THE PROBLEM -
Stop after the line containing "SZG-MIR [tab] (61, 1435)"; retype every line of the data before it exactly, starting from the first.

PROVIDED DATA -
▽

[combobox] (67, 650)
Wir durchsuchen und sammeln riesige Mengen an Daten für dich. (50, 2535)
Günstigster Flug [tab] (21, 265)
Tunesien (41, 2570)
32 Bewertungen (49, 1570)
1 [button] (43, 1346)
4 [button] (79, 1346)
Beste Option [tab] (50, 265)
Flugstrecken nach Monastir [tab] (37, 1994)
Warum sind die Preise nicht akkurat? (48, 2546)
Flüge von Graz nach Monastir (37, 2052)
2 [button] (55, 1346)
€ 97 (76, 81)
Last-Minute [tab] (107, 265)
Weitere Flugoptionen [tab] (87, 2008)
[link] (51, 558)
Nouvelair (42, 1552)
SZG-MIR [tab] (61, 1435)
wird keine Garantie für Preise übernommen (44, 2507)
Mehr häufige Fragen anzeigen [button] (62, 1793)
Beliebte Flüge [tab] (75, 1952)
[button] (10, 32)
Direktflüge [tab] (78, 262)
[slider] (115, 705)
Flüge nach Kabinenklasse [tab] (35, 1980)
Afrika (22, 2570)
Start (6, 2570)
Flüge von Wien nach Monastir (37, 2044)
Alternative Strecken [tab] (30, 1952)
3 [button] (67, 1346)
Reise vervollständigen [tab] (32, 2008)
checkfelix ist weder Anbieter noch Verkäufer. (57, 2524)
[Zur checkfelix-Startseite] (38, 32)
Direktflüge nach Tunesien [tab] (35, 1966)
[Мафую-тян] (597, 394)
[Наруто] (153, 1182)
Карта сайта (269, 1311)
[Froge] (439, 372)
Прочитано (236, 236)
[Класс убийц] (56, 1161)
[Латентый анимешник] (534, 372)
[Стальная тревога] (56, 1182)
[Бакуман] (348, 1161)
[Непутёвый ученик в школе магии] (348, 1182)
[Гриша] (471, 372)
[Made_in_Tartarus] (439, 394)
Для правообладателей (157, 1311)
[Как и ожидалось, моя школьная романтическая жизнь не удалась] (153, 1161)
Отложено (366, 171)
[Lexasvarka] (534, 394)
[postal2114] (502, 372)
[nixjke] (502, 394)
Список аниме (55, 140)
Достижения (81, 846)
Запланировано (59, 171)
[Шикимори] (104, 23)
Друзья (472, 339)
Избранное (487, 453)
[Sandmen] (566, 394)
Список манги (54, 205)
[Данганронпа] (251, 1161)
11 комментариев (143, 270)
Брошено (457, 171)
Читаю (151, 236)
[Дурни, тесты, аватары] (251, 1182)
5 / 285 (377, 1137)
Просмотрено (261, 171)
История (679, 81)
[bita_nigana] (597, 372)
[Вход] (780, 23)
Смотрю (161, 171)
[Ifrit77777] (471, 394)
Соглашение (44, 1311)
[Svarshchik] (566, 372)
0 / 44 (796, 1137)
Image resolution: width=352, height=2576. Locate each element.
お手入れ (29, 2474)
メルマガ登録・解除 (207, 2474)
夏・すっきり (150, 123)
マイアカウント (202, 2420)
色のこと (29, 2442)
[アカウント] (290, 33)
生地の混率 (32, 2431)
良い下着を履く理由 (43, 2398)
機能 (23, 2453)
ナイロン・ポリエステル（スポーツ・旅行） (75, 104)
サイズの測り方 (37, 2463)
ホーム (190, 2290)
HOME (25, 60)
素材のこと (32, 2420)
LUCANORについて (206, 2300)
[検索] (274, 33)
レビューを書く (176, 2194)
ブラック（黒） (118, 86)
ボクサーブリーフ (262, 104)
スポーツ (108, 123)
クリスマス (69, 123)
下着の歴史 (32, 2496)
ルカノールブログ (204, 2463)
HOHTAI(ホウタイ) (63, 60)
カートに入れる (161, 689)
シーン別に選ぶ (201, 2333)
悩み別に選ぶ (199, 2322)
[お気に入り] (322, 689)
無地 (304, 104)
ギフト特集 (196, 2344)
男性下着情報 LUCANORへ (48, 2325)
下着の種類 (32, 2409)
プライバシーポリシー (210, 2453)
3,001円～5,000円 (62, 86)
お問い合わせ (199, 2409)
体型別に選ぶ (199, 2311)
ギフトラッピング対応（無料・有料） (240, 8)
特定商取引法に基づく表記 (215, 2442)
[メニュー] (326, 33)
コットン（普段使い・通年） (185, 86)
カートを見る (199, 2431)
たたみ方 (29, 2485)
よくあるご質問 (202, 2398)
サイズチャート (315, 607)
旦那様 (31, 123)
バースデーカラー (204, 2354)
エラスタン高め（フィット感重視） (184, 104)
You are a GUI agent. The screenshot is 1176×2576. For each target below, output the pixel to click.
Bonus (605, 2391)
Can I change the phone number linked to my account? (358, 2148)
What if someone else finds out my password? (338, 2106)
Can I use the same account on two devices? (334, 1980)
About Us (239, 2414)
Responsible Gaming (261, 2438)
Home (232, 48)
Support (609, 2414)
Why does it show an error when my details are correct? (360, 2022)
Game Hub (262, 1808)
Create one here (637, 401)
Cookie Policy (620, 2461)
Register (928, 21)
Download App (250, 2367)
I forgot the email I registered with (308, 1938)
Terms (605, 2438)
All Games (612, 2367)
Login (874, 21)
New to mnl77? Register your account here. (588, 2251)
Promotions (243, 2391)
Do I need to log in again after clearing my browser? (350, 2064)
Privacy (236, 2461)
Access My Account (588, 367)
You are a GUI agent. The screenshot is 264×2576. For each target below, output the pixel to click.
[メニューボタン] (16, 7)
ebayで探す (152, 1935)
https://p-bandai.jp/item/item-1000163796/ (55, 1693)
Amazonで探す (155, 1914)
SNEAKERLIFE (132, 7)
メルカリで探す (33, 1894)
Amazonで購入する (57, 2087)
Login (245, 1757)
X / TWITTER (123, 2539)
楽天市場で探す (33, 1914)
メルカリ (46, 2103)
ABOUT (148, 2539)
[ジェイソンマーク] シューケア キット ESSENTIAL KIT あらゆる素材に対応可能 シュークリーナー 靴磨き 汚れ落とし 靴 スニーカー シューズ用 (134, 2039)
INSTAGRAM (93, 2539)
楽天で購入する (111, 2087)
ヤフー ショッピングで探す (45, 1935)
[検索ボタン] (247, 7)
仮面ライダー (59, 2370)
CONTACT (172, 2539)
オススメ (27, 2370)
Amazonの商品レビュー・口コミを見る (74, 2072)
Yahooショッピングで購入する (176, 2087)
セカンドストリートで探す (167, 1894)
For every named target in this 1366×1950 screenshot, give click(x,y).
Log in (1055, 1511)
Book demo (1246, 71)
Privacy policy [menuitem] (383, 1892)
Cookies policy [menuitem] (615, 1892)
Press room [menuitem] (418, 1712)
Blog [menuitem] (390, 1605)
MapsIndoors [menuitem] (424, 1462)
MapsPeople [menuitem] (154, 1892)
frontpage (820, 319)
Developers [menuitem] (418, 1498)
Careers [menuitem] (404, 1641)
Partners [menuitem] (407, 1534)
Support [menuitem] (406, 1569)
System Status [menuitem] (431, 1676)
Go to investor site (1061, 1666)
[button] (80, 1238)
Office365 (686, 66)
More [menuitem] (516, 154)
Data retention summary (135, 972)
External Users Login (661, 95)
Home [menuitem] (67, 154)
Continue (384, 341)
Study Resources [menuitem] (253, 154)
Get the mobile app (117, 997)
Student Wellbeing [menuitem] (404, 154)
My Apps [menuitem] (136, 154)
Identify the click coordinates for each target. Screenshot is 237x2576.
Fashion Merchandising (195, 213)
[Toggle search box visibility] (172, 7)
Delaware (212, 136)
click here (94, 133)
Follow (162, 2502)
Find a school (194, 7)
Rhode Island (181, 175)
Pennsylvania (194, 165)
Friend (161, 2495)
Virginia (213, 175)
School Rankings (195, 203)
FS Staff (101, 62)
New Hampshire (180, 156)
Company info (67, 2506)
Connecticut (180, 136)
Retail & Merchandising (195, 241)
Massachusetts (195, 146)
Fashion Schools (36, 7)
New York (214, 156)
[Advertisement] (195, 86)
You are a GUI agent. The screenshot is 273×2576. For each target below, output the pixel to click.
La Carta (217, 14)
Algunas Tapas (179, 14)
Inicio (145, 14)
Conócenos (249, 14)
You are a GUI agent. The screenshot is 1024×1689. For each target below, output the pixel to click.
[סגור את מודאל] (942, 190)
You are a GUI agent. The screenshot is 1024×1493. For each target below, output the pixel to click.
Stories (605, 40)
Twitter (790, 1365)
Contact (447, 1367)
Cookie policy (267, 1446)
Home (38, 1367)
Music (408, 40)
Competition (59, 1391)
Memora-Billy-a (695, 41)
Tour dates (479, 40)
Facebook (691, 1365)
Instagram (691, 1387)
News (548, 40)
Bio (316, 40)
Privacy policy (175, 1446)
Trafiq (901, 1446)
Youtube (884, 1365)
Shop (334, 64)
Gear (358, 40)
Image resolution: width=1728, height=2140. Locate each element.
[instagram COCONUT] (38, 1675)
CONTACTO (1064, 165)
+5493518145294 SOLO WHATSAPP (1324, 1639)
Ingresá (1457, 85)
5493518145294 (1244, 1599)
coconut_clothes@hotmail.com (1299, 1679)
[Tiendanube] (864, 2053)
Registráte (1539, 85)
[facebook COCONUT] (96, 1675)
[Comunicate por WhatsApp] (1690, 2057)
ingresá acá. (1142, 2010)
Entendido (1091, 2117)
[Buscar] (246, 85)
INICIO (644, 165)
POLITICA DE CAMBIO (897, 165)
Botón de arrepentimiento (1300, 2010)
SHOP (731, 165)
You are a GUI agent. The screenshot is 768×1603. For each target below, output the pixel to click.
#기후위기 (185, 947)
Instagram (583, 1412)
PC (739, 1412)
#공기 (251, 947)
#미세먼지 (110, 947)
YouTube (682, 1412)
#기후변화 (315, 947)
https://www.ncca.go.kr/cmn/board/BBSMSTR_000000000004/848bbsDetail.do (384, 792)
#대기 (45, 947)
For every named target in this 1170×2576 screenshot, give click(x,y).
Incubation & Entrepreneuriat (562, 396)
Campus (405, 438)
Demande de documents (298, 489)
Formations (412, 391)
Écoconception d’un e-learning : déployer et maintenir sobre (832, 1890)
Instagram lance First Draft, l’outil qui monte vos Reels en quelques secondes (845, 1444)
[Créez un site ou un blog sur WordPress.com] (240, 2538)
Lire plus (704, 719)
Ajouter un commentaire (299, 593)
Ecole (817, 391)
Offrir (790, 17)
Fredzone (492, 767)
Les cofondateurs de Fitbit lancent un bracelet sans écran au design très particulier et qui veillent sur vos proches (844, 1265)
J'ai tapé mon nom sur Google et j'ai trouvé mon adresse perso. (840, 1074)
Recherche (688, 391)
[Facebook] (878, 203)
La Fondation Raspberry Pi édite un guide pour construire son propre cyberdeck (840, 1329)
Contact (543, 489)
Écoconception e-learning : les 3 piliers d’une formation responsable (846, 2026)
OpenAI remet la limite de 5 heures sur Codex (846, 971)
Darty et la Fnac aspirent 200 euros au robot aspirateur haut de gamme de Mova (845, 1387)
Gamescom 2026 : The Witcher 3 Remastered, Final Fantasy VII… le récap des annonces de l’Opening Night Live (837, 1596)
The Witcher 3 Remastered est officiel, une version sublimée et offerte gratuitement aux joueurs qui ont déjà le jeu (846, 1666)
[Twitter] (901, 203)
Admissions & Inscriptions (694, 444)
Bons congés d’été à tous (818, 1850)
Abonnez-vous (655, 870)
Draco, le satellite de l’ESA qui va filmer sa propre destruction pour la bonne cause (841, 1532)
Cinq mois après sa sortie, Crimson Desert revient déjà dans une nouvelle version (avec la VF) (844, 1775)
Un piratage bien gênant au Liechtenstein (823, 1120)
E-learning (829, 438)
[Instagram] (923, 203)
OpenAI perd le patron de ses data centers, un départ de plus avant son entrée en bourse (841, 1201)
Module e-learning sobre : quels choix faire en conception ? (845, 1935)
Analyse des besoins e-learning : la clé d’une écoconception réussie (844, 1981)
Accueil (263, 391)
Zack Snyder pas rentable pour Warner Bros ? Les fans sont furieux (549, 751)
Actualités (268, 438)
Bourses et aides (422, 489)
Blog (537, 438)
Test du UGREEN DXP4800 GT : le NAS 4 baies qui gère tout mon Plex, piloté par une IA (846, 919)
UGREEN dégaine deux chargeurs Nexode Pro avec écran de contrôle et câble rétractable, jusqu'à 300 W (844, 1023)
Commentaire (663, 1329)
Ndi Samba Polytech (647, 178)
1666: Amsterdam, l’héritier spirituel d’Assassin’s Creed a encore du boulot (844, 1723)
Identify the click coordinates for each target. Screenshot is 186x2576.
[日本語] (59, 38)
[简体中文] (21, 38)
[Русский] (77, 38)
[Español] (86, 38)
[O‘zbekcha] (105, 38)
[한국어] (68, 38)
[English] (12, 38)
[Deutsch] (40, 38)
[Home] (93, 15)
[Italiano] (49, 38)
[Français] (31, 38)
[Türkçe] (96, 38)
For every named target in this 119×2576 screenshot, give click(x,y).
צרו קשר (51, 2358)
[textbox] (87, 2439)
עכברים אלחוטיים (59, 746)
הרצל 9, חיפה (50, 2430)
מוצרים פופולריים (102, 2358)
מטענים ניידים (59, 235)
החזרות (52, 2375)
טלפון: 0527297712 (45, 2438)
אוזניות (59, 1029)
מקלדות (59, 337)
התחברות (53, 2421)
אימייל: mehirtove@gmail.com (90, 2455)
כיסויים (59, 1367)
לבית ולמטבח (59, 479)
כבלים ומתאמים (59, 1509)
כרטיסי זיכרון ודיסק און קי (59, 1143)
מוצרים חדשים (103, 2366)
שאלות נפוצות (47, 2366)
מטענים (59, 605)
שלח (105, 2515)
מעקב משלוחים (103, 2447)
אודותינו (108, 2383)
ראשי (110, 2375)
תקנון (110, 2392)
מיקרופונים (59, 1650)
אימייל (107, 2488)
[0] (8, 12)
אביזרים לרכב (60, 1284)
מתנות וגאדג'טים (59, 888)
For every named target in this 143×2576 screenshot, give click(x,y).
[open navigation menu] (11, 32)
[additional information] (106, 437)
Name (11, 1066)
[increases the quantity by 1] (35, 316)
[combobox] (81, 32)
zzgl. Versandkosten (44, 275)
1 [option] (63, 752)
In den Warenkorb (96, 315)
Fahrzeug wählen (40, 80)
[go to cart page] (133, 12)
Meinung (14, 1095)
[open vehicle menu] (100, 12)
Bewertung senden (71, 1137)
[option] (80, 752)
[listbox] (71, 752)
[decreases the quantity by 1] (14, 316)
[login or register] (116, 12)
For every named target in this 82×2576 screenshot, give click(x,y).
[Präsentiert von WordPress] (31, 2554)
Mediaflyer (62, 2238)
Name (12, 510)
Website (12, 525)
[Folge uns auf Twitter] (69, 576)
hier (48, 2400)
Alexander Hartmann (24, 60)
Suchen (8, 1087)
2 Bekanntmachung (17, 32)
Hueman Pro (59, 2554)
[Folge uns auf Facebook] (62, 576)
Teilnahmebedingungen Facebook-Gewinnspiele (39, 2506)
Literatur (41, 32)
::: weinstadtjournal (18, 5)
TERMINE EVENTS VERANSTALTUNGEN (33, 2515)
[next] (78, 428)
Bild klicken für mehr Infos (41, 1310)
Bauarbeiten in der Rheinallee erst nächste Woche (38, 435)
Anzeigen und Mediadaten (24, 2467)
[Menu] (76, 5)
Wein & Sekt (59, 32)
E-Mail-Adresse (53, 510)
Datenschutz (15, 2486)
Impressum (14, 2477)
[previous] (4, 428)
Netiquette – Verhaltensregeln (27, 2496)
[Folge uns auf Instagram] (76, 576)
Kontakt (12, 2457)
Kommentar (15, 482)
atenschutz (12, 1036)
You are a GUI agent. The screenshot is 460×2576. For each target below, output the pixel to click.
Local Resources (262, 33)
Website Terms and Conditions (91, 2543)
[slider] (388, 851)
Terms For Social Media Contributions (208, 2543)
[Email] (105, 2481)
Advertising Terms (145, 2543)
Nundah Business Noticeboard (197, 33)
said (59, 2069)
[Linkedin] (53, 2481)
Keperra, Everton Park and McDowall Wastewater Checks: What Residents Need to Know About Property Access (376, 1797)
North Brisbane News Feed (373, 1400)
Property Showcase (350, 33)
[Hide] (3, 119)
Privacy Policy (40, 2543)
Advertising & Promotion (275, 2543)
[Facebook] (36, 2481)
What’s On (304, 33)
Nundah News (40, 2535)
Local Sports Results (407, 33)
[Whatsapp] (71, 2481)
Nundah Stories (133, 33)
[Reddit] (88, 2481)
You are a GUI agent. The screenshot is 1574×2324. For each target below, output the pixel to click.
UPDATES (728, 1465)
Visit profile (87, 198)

△

ANSWER SPACE -
[combobox] (67, 650)
Wir durchsuchen und sammeln riesige Mengen an Daten für dich. (50, 2535)
Günstigster Flug [tab] (21, 265)
Tunesien (41, 2570)
32 Bewertungen (49, 1570)
1 [button] (43, 1346)
4 [button] (79, 1346)
Beste Option [tab] (50, 265)
Flugstrecken nach Monastir [tab] (37, 1994)
Warum sind die Preise nicht akkurat? (48, 2546)
Flüge von Graz nach Monastir (37, 2052)
2 [button] (55, 1346)
€ 97 (76, 81)
Last-Minute [tab] (107, 265)
Weitere Flugoptionen [tab] (87, 2008)
[link] (51, 558)
Nouvelair (42, 1552)
SZG-MIR [tab] (61, 1435)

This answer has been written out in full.